--- Do this ---
Lay out the lines of the records as a numbered list, starting at the line that contains "Task: Open 知识加工 knowledge processing icon" and ending at the last line of the records. Skip blank lines and leave the pictures out.

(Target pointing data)
## begin
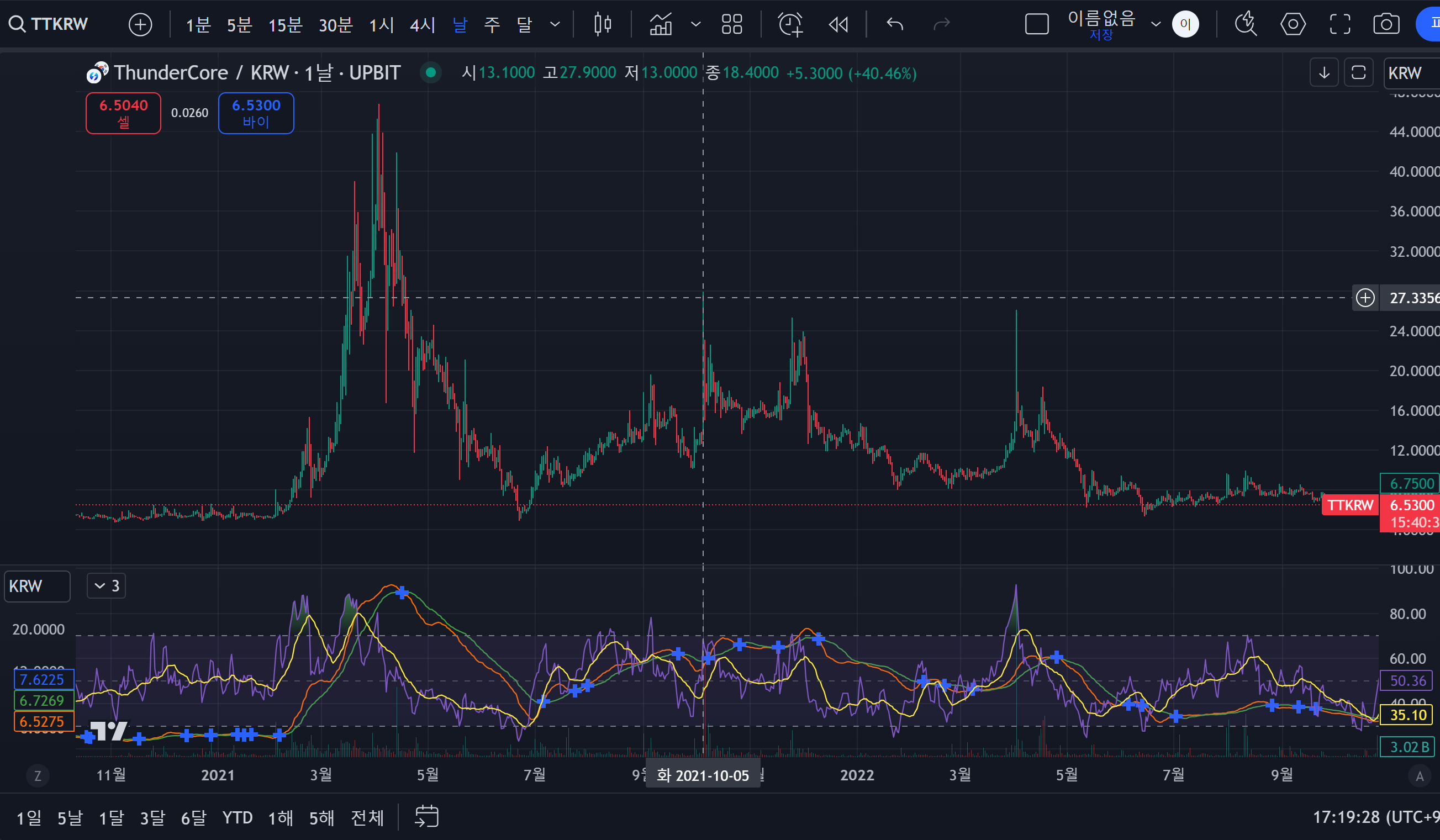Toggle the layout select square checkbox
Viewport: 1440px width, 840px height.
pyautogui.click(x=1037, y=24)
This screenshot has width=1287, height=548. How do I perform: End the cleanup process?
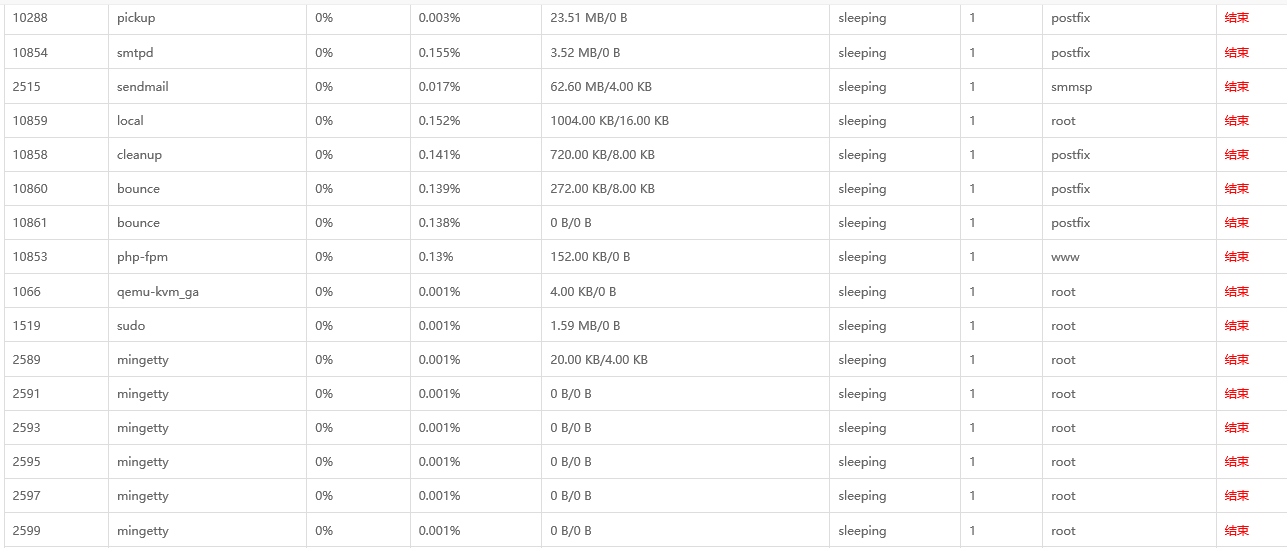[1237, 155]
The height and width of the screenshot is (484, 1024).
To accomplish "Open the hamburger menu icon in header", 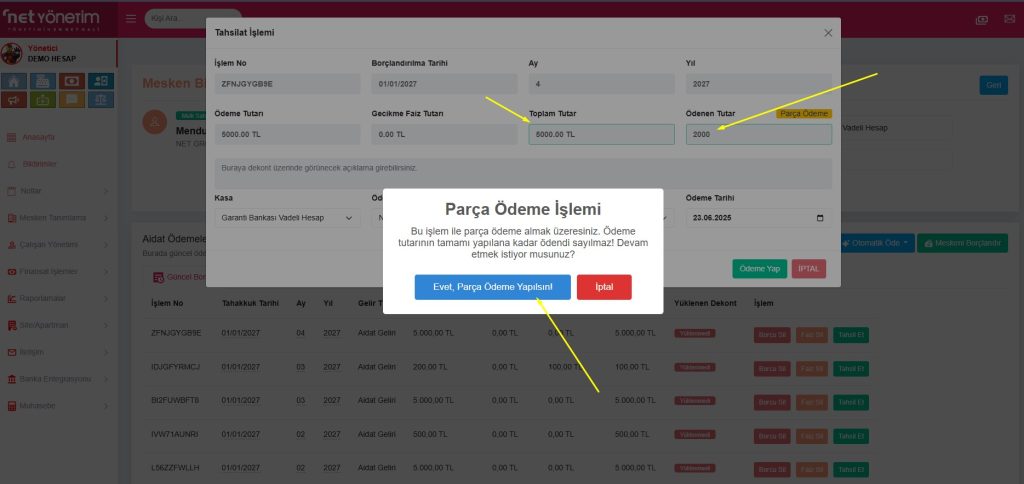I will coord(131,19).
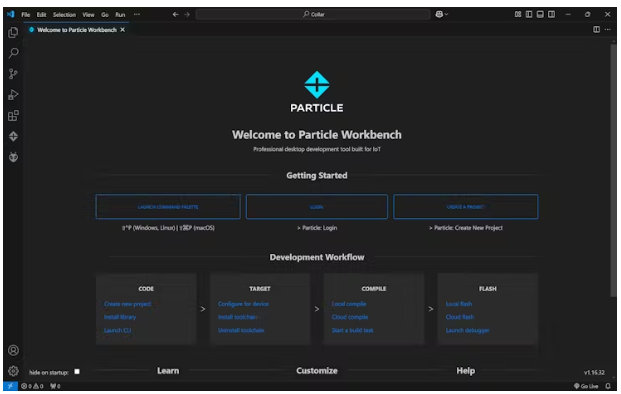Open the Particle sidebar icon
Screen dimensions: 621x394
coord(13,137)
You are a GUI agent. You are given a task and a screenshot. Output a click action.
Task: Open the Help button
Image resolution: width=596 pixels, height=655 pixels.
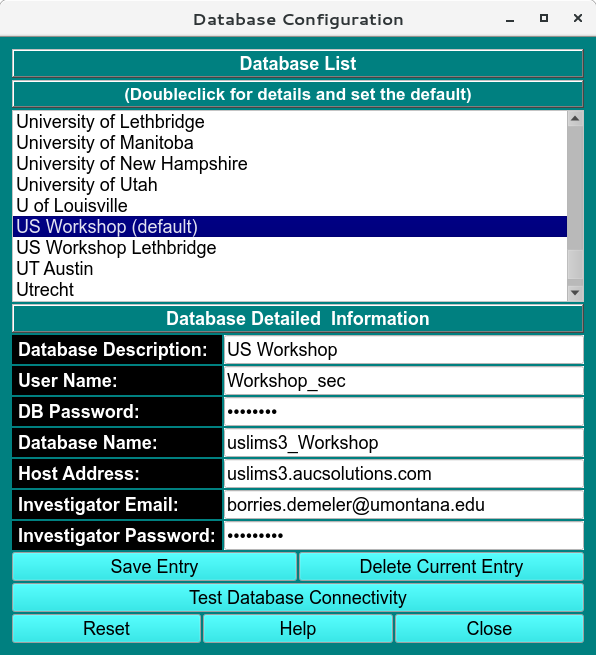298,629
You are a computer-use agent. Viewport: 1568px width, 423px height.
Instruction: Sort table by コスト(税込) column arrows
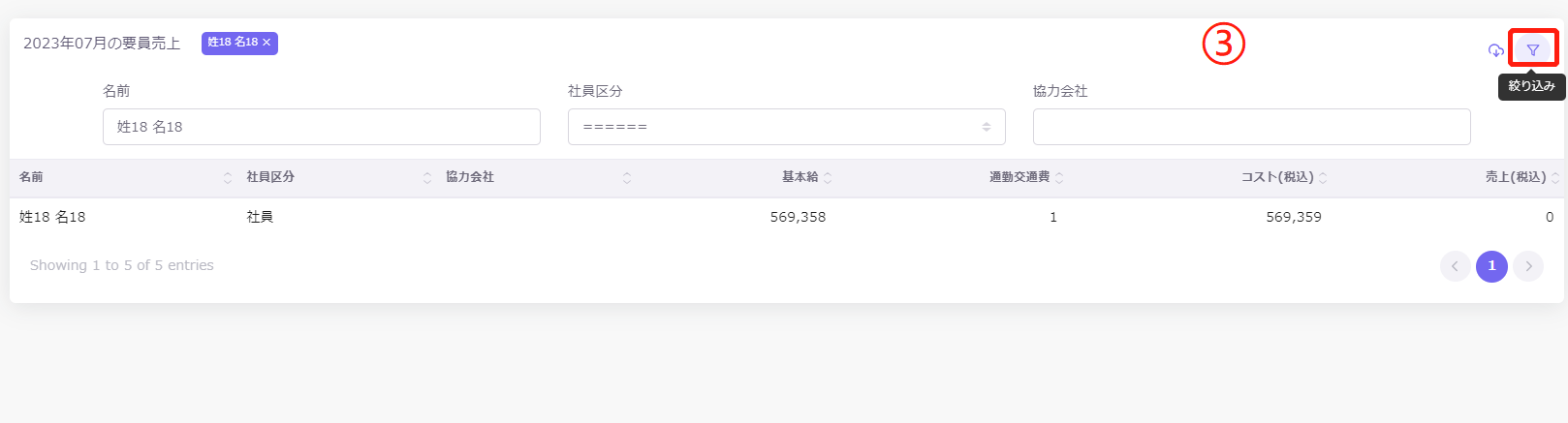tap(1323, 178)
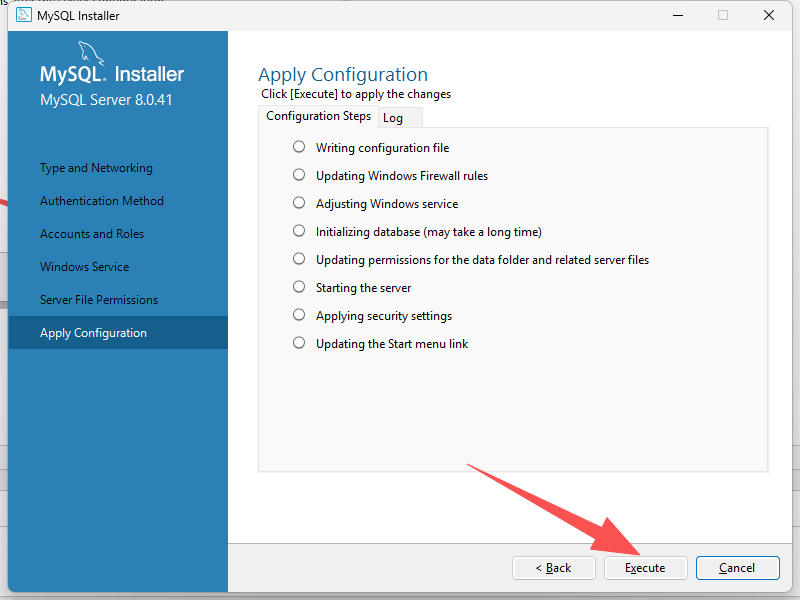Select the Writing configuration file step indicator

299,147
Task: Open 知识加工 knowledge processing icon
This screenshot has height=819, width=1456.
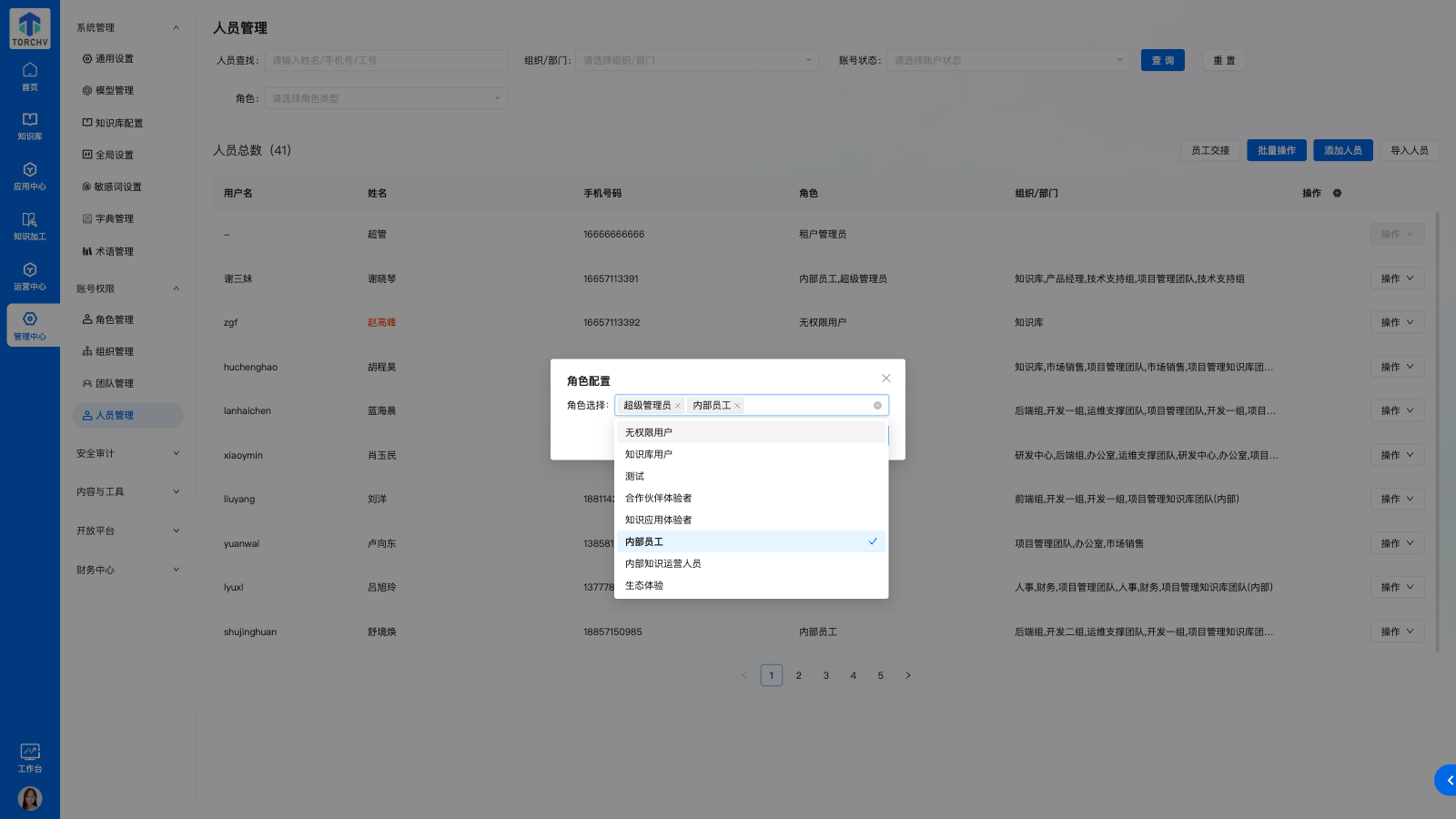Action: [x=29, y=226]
## end
--- Completed task ---
1. Task: Open 知识加工 knowledge processing icon
2. This screenshot has height=819, width=1456.
3. Action: [x=29, y=226]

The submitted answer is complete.